Axitinib, a tyrosine kinase inhibitor (TKI) with antiangiogenic effects, is used in anticancer therapy. Axitinib can cause dose-limiting adverse reactions such as proteinuria and renal function impairment, but the mechanisms remain unclear. This study aims to elucidate the mechanism of axitinib-induced proteinuria and potential intervention strategies. We employed C57BL/6 mice as the primary subjects, administering axitinib (50 mg/kg/day) for 1 week, along with luteolin (100 mg/kg/day) to observe its protective effects. Our findings demonstrated that axitinib induced elevated urinary protein and creatinine levels in C57BL/6 mice, resulting in pathological changes in glomeruli, including thickened glomerular basement membrane (GBM), podocyte foot process effacement, disruption of the filtration slit diaphragm structure, and collagen deposition. Axitinib significantly reduced the protein expression of podocyte filtration barrier core functional proteins (nephrin, podocin, and podocalyxin) and upregulated transient receptor potential channel 6 (TRPC6) expression. Pharmacological inhibition of TRPC6 with SAR7334 alleviated axitinib-induced downregulation of these core proteins.

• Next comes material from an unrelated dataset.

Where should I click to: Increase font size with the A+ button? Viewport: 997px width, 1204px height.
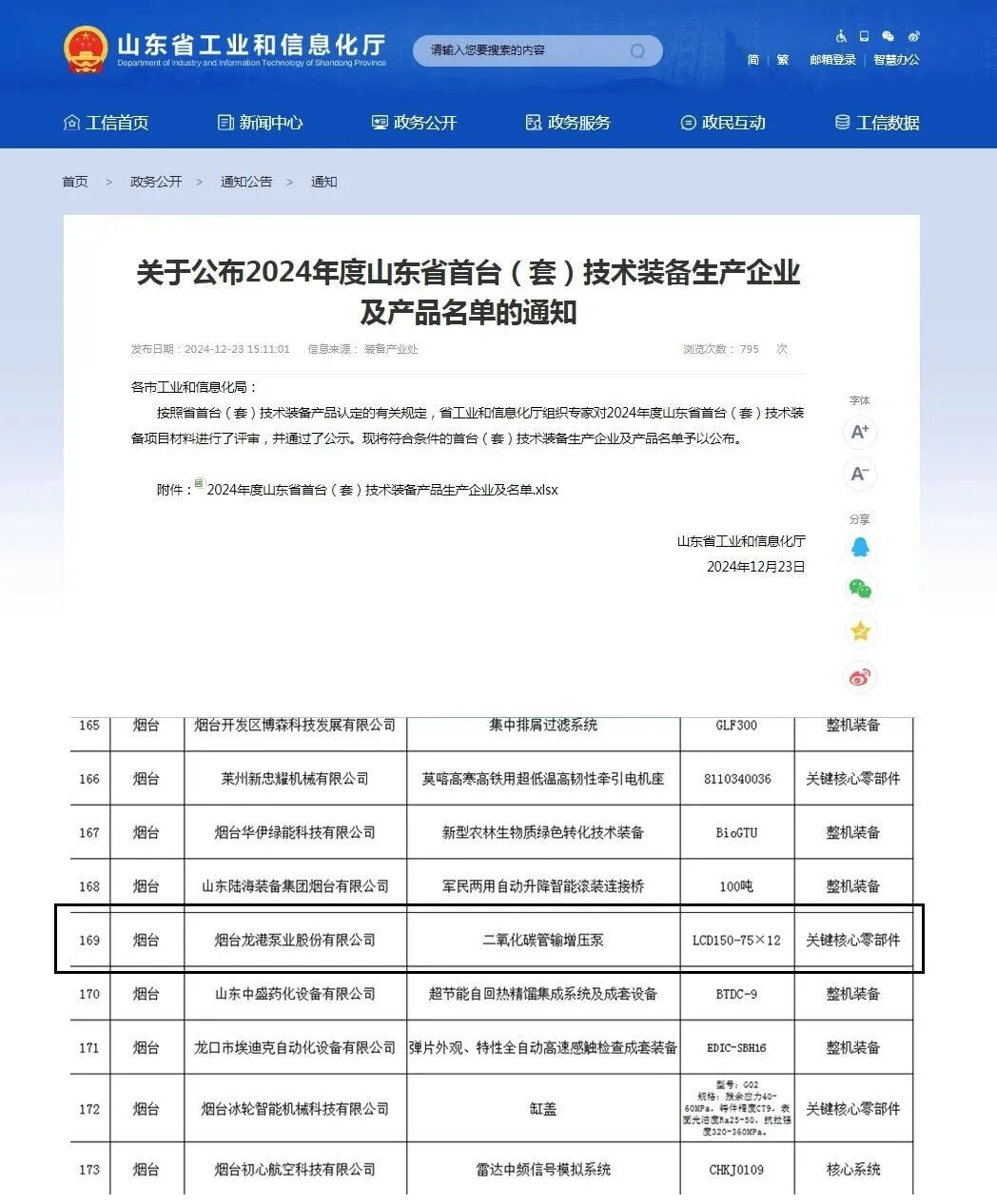pyautogui.click(x=859, y=432)
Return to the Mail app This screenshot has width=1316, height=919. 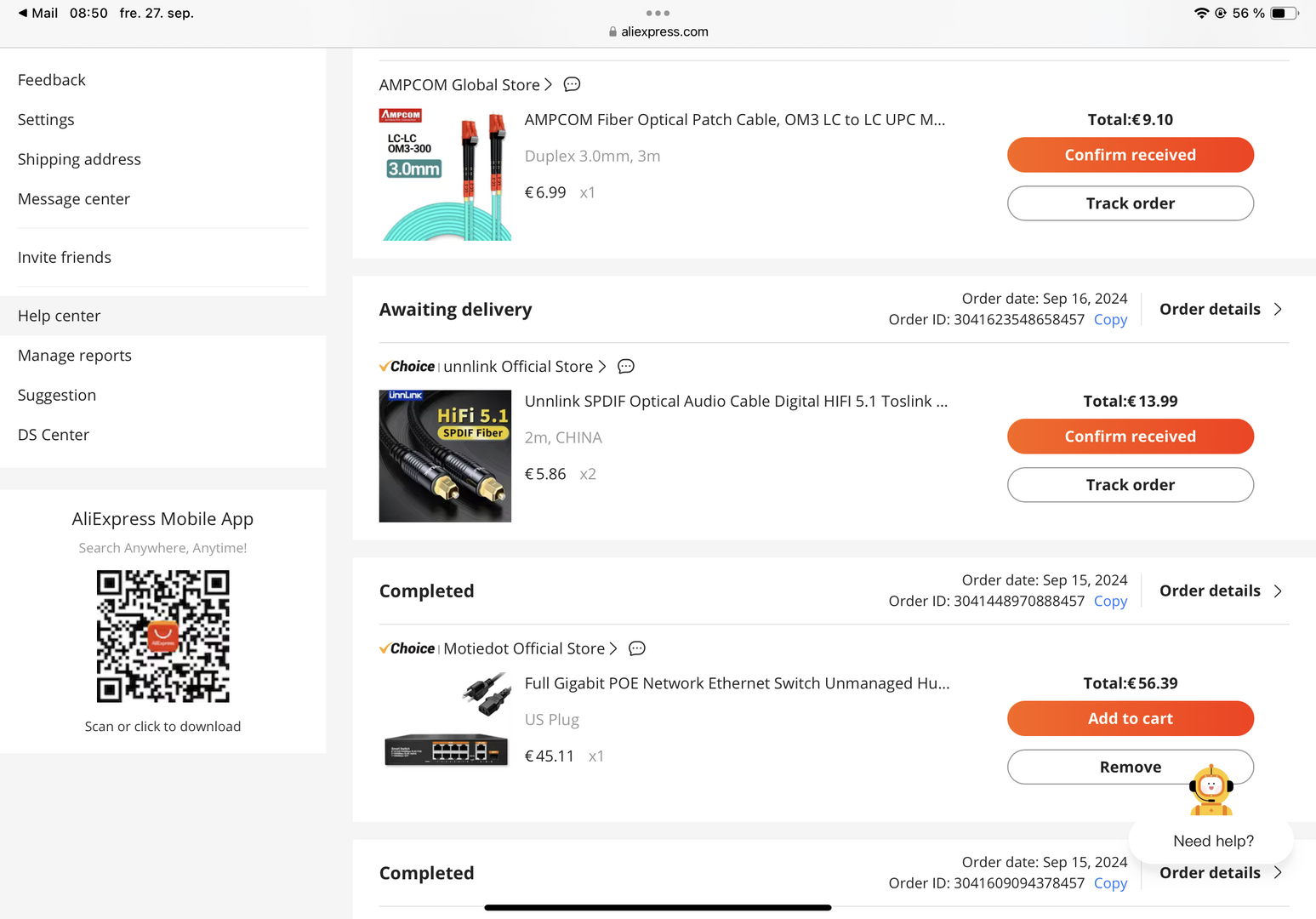(38, 13)
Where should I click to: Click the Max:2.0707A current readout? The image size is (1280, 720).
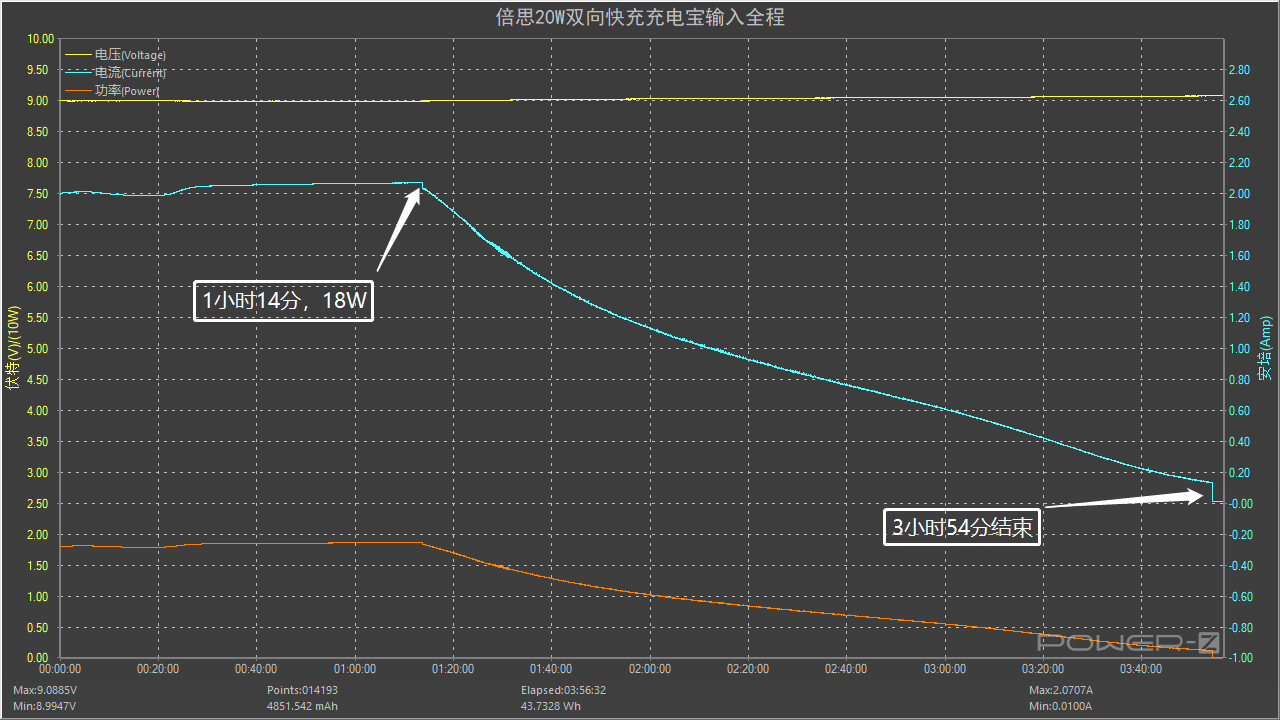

Luteolin exerts a protective effect and demonstrates a stable binding conformation with TRPC6 along with high binding affinity. Our results elucidate that axitinib induces podocyte filtration barrier core protein loss, foot process effacement, glomerulosclerosis, and proteinuria through upregulation of TRPC6 protein expression. Additionally, naturally derived luteolin serves as a potential intervention strategy, providing a theoretical basis for the clinical prevention and treatment of nephrotoxicity caused by axitinib and other TKIs.